Il romanzo d’intreccio, nel quale le vicende si susseguono con un ritmo incalzante che spinge il lettore a proseguire col fiato sospeso sino all’ultima pagina, è un genere che nel corso del tempo ha subito alterne vicende: più volte svalutato e quasi disprezzato dalla critica colta come narrativa d’evasione, priva di contenuti di rilievo e pregnanti da un punto di vista umano e sociale, è riuscito comunque a sopravvivere, arricchendosi nel tempo di nuove sfaccettature artistiche che hanno contribuito a mantenere sempre desti l’attenzione e il consenso dei lettori, e smentendo, qualora ce ne fosse bisogno, le speciose argomentazioni di chi considera degne di essere lette solo quelle opere che si pongono esplicitamente l’intento di istruire, ma sarebbe meglio dire indottrinare, il pubblico al quale si rivolgono.
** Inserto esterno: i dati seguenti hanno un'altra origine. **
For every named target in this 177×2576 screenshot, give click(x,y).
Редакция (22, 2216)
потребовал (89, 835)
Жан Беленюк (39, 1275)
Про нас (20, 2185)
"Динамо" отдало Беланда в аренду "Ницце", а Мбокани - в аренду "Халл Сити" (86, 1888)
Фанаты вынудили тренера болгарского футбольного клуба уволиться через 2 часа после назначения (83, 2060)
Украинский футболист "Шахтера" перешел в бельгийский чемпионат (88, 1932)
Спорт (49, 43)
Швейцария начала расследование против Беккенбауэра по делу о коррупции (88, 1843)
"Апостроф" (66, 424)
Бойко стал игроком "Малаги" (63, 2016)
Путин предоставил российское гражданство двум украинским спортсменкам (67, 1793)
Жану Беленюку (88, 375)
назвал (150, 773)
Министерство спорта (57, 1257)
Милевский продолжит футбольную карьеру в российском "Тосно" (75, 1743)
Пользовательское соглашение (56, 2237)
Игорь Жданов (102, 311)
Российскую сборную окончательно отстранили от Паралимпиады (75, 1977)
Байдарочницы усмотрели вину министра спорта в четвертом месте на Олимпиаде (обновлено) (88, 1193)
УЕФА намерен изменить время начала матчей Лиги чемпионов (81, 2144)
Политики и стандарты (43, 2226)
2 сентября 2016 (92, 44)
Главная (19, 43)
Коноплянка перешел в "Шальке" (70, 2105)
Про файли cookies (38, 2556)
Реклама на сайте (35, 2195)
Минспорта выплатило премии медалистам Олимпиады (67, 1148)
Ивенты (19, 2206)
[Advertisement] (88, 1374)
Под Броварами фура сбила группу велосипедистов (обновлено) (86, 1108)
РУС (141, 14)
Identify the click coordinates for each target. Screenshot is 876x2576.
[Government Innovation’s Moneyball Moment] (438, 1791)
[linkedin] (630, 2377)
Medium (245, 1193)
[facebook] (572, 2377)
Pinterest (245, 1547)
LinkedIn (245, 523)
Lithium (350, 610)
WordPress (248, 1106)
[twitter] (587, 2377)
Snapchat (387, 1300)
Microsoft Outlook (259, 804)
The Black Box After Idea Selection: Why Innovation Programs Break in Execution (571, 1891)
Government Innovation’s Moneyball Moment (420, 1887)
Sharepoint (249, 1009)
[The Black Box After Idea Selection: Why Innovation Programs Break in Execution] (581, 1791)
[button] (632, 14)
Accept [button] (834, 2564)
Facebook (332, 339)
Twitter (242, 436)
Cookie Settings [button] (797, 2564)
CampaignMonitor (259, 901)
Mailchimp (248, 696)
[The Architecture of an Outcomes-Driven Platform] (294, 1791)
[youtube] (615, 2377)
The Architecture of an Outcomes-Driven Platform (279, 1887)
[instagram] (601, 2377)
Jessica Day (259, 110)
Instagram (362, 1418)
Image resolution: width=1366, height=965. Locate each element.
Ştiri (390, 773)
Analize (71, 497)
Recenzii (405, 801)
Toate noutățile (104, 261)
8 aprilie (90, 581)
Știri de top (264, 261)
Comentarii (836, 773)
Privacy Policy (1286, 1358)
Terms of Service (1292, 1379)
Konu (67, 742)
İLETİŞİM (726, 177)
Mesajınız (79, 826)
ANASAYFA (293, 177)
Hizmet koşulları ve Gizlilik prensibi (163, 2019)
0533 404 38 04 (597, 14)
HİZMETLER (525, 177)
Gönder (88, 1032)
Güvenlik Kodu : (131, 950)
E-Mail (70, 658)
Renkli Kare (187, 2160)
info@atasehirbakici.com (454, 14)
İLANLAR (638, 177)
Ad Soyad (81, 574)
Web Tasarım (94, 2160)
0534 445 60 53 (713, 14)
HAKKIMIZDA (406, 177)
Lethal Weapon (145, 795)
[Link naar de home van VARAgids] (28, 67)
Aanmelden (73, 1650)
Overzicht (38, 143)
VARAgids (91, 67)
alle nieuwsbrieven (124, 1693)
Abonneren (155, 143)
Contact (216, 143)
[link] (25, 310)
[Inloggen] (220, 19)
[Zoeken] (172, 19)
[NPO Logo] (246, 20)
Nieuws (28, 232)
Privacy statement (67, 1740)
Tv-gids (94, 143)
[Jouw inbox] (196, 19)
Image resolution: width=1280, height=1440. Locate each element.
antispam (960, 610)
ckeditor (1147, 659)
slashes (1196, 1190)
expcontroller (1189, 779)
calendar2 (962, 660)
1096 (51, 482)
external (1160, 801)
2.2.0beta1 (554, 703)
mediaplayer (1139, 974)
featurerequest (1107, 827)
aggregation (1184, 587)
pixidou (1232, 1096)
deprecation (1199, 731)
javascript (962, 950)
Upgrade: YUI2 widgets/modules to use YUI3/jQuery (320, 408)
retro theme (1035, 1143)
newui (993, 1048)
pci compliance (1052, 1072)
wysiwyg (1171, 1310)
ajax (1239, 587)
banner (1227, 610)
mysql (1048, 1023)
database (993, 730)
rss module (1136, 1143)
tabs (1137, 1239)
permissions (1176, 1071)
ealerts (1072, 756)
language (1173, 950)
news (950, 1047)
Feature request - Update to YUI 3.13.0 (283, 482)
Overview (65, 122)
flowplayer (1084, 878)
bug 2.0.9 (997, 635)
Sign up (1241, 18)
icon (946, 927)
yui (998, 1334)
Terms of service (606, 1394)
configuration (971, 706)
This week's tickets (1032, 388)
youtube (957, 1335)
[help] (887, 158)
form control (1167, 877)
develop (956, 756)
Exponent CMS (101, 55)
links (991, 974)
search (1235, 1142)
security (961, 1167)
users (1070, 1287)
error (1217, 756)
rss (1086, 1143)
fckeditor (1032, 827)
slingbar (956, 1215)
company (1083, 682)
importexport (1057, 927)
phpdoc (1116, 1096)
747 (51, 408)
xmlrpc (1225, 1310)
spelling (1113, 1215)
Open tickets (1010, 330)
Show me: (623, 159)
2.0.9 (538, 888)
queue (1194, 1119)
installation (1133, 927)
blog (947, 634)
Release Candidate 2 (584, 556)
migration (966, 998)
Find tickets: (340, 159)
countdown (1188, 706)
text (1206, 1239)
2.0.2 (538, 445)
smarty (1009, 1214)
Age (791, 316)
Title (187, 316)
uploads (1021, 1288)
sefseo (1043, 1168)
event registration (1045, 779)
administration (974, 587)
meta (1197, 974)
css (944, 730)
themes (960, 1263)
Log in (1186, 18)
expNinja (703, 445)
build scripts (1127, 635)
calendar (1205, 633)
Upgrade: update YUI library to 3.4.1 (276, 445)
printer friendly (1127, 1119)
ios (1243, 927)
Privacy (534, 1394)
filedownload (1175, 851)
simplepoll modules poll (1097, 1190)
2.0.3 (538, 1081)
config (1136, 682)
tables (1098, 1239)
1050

Questa nuova opera di Silvana Cellucci, a differenza delle precedenti, introspettivamente costruite sull’indagine psicologica dei personaggi, si presenta invece come un appassionante romanzo d’intreccio, dove l’azione prende il sopravvento sulla caratterizzazione dei protagonisti, che tuttavia non manca di emergere qua e là, nel corso del romanzo, dai vari modi di reagire dei personaggi alle oscure, talvolta enigmatiche vicende, delle quali sono volta a volta vittime o attori.
Sullo sfondo di un’America tumultuosa e ipermoderna, la scrittrice abruzzese ha imbastito una complicata storia, dai contorni che talvolta sembrano ricalcare la miglior tradizione del romanzo nero, le cui lontane radici affondano nel cuore della vecchia Europa, e più precisamente in una delle sue più illustri famiglie di ex regnanti, i cui destini hanno più volte stimolato e affascinato la fantasia di scrittori e registi.
Il romanzo, in un susseguirsi di tumultuose avventure narrate con l’eleganza e lo stile tipicamente italiano che costituisce il segno distintivo della prosa di Silvana Cellucci, narra le peripezie di una giovane donna, discendente dalla celeberrima ma sfortunata casata tedesca dei Wittelsbach, che per una fortuita serie di circostanze, si trova invischiata in un traffico internazionale di dipinti, dal quale tenterà di uscire a costo di mettere in pericolo la sua stessa vita, aiutata da un maturo critico d’arte a sua volta legato a lei da una serie di enigmatici vincoli amorosi, che affondano le loro radici nella sua giovinezza, trascorsa in giro per l’Europa in qualità di guida turistica.
A rischio di disorientare, almeno sulle prime, il lettore, la narratrice abruzzese non esita stavolta, e questo costituisce un’assoluta ma gradevolissima novità, a rivestire la vicenda narrata di un alone fantastico, ruotando l’antefatto del romanzo su due evanescenti figure femminili delle quali solo alla fine si riuscirà a scoprire la vera identità: due donne delle quali non si sa nulla, ma i cui ritratti, dipinti dalla mano di celeberrimi pittori del passato, costituiranno il lungo filo rosso che dall’Europa condurrà i protagonisti in America e da qui di nuovo nel cuore del Vecchio Continente, in una sorta di fertile simbiosi al termine della quale ogni frammento del complicatissimo puzzle ideato dalla Cellucci andrà a posto, costituendo un quadro nel quale vecchio e nuovo, nobiltà e borghesia, amore e odio, inganno e menzogna si amalgameranno in un finale amaro, a sorpresa, dai toni drammatici.
Abbandonando i suoi ormai classici stilemi, intessuti di una profonda e religiosa pietà nei confronti dei suoi personaggi, simboli e metafore di una realtà sempre più disumana e alienante quale quella contemporanea, Silvana Cellucci stavolta ha rinunciato a quello che sarebbe potuto essere un classico lieto fine per un finale aperto, che lascia i protagonisti soli e responsabili di fronte alle loro scelte e alle loro azioni, passate e presenti, in un invito quasi ad una catartica presa di coscienza, che solo il tempo e la riflessione potranno attuare.
Un romanzo nuovo, nel cui appassionante intreccio non mancano però pagine di attenta e sofferta partecipazione alle devianze della società, ai pericoli derivanti dalla leggerezza nell’agire e da un’eccessiva dedizione all’arte che, come ogni attività, se praticata in modo ossessivo ed esclusivo, rischia comunque di far perdere di vista la vita, la realtà di tutti i giorni, generando pericolosi fraintendimenti e amare illusioni.